Like all those given authority in the realm of humanity, he was there to “give justice to the weak and maintain the right of the afflicted.” It’s clear Pilate was responding to different political DNA.
Yes, these were there in spades.
But his heart was the heart of a cynic.
He saw a religious council moved by envy, an ignorant crowd manipulated, a fellow politician (Herod) that can be played to his own immediate and long-term advantage, and a peasant that defied the cynic’s categories, a peasant that seemed to change all the rules. A peasant that aggravated him to the point that the cynic’s heart cried out the quintessential question of every cynic, “What is truth???”
We can try washing our hands and posturing ourselves all we would like, but in our pragmatic “show me the money” culture, we are all cynics.
Everyone has an angle.
Everyone wants to play me.
Everyone has an agenda.
We live in the shadows of suspicion of any and everyone – especially if they have power.
I learned it as a mantra through my childhood from a cynic father: trust no one.

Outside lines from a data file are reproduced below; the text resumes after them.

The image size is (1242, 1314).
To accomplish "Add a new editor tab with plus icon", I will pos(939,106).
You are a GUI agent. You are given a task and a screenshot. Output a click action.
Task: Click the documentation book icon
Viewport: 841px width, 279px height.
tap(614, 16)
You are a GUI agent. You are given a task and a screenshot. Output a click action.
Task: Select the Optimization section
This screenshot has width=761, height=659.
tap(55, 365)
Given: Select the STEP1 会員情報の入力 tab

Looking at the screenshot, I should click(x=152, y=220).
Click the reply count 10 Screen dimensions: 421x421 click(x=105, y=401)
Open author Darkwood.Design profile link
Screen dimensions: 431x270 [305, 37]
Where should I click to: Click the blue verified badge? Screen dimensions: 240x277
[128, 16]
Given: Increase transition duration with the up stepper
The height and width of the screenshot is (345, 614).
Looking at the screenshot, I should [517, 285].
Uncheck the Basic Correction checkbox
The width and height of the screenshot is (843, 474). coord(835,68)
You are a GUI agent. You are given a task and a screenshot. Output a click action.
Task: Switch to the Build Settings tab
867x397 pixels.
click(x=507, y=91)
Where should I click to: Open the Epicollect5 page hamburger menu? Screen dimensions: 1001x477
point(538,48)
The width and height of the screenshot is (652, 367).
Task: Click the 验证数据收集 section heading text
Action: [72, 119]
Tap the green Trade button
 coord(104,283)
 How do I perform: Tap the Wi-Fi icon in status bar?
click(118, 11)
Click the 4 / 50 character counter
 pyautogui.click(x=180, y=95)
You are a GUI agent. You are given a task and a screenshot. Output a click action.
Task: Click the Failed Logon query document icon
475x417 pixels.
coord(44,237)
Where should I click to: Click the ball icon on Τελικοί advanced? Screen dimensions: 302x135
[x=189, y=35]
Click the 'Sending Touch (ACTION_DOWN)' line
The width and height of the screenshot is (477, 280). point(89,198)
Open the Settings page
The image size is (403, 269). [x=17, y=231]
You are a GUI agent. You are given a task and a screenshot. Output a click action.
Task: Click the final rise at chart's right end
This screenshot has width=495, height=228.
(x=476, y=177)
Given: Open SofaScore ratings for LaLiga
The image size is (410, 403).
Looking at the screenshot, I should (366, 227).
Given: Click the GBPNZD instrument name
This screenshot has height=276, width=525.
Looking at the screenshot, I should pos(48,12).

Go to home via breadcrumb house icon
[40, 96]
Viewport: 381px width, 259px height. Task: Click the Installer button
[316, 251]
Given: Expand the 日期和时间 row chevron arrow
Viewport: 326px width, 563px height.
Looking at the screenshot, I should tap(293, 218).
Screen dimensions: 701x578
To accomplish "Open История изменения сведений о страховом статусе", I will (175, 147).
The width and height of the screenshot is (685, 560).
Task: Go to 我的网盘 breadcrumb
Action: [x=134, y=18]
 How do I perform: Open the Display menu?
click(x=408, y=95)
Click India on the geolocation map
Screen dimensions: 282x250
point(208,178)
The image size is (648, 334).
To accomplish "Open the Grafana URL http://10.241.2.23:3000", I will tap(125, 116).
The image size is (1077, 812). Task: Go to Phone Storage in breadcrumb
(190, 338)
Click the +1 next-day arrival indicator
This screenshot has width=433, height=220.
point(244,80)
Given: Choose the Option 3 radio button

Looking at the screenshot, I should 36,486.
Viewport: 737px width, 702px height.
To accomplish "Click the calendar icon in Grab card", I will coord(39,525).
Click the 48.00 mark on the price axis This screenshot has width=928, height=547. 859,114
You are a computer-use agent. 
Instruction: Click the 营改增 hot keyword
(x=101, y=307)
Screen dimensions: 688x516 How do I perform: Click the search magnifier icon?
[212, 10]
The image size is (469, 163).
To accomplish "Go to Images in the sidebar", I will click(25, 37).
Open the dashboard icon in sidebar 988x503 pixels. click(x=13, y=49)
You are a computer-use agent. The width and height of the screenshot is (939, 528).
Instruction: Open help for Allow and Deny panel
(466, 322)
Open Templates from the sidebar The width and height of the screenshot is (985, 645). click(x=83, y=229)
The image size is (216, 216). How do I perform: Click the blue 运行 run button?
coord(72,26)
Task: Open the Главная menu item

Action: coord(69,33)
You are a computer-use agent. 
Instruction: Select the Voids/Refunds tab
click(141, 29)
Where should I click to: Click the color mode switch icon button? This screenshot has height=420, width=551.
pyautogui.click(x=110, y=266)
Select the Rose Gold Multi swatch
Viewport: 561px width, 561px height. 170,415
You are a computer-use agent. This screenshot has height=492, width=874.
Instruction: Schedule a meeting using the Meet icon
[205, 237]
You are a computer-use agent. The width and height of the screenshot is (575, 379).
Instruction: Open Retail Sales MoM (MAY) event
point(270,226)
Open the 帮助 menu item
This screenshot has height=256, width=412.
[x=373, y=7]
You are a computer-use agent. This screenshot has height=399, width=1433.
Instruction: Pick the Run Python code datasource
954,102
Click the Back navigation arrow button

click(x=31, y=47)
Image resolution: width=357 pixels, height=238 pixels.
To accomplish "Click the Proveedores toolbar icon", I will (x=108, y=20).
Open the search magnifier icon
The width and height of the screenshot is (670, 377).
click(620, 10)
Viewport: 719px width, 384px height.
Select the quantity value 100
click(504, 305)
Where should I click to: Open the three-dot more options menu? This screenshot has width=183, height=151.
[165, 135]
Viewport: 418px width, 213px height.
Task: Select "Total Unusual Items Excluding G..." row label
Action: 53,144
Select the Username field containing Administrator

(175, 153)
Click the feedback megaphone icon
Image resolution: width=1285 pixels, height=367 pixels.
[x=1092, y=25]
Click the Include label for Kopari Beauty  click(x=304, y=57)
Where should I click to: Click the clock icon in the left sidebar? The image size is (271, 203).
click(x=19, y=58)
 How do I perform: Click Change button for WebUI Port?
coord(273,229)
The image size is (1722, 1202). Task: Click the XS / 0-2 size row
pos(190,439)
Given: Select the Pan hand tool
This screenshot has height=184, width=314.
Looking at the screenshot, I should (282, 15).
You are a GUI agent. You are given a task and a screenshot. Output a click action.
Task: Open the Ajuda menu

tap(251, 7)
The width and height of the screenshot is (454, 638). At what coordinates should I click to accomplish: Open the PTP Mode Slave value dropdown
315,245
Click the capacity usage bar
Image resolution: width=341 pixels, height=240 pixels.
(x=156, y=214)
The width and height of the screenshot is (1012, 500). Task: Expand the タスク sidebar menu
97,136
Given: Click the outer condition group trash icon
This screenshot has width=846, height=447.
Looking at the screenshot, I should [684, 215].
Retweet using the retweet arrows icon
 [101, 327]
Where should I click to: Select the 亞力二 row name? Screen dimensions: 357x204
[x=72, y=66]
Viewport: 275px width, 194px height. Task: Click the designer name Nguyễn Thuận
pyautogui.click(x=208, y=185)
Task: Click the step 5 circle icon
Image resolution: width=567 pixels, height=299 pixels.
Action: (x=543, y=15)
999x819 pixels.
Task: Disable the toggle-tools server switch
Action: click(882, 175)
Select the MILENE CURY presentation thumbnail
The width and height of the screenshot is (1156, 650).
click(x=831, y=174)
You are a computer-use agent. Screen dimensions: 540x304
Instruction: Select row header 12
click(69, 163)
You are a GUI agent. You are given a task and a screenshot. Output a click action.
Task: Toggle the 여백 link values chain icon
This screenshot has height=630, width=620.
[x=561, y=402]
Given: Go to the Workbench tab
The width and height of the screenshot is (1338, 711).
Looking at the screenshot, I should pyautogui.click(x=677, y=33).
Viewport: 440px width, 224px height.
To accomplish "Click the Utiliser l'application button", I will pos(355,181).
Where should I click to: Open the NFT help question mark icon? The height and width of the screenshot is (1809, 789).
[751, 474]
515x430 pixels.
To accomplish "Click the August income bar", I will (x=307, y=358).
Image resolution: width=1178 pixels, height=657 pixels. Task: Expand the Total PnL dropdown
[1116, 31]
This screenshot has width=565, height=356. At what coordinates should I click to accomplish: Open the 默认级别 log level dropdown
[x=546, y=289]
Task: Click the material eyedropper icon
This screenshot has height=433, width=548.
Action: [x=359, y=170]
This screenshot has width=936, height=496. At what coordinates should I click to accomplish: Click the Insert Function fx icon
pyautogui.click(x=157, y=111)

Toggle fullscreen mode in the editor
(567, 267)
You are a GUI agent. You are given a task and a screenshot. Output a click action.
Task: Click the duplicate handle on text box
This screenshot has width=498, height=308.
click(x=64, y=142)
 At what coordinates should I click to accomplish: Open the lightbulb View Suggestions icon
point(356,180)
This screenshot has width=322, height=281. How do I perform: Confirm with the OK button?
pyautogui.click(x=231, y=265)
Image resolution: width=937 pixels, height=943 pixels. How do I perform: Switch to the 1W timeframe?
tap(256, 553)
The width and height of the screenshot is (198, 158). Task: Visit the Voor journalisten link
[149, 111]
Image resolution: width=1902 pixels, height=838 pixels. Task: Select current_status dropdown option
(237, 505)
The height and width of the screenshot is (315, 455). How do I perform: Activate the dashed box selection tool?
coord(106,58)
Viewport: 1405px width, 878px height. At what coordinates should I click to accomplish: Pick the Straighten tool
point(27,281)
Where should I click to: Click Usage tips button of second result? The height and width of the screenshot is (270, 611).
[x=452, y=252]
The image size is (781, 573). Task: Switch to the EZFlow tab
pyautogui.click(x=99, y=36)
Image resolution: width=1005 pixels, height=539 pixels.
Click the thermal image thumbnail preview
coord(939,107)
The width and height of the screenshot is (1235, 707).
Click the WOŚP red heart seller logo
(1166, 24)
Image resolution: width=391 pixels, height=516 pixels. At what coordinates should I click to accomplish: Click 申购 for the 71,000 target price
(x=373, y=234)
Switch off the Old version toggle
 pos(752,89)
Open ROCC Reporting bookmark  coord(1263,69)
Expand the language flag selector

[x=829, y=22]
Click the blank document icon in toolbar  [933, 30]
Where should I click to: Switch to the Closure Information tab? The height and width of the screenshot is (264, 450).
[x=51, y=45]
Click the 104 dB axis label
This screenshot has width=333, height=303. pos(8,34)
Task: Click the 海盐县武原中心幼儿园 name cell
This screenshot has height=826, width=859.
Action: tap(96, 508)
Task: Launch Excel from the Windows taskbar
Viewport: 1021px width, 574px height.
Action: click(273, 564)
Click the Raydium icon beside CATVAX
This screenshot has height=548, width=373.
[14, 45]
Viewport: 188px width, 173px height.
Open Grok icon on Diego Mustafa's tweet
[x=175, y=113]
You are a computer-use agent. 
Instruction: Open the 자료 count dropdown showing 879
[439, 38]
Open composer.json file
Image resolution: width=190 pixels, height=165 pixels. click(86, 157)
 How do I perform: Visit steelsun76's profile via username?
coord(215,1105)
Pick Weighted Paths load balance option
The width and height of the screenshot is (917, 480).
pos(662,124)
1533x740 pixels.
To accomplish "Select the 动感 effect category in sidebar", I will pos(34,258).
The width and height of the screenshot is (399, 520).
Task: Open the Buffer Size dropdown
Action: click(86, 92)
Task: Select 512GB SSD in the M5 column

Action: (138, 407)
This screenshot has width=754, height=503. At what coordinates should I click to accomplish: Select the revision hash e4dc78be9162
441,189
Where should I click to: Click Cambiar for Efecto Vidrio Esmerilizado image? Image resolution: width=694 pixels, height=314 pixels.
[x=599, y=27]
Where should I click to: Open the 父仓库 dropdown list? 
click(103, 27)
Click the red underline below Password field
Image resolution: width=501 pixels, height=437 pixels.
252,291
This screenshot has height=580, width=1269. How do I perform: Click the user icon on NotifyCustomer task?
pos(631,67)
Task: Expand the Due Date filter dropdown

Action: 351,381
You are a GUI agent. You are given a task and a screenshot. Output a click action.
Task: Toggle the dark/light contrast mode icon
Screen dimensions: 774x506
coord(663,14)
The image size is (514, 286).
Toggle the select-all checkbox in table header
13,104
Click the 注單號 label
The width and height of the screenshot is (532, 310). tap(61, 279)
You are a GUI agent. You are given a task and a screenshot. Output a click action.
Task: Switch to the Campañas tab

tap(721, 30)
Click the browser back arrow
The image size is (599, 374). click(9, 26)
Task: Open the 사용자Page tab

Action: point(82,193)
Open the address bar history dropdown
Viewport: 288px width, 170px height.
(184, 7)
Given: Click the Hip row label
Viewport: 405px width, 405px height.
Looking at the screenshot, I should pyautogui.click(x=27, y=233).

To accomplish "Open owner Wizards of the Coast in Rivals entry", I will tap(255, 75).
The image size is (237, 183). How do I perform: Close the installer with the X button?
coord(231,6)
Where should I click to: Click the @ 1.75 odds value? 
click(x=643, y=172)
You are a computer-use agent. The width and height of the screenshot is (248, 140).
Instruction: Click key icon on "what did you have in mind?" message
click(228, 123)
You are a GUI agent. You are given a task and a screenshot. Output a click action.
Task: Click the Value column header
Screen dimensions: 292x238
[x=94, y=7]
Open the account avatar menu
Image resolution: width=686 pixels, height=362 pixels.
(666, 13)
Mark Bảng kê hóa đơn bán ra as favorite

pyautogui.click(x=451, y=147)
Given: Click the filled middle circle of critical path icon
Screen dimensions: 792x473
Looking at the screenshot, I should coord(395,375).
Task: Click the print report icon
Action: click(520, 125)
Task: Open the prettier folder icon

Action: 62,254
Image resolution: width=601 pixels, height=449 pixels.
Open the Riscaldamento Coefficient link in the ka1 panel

Fewer dungeons are more dank, dark, and deadly. Such a self-imprisoning cell will ultimately consume us, as it evidently did Pilate. Perhaps that day with Christ before the manipulated throngs was merely a footnote in his personal memory, but it was the moment that ultimately defined him – but not in the way it could or should have. There was no happy ending in Pilate’s life. And even if there had been, his cynic heart wouldn’t have been able to accept and embrace it.
How good and beautiful to drop our heavy burden of cynicism before the wonder of God in Christ
as we take a mustard seed of faith in its place…
To what extent do you recognize cynicism as a dominating factor in your life? Where do you see it most evident in you? How can it give way to faith in us?
Lord, free me from my cynic prison, my fortress of doubt and skepticism that sees little good in anyone or anything. Give me reborn eyes of wonder to see your beauty in the worst of people and the darkest of circumstances. Through Jesus.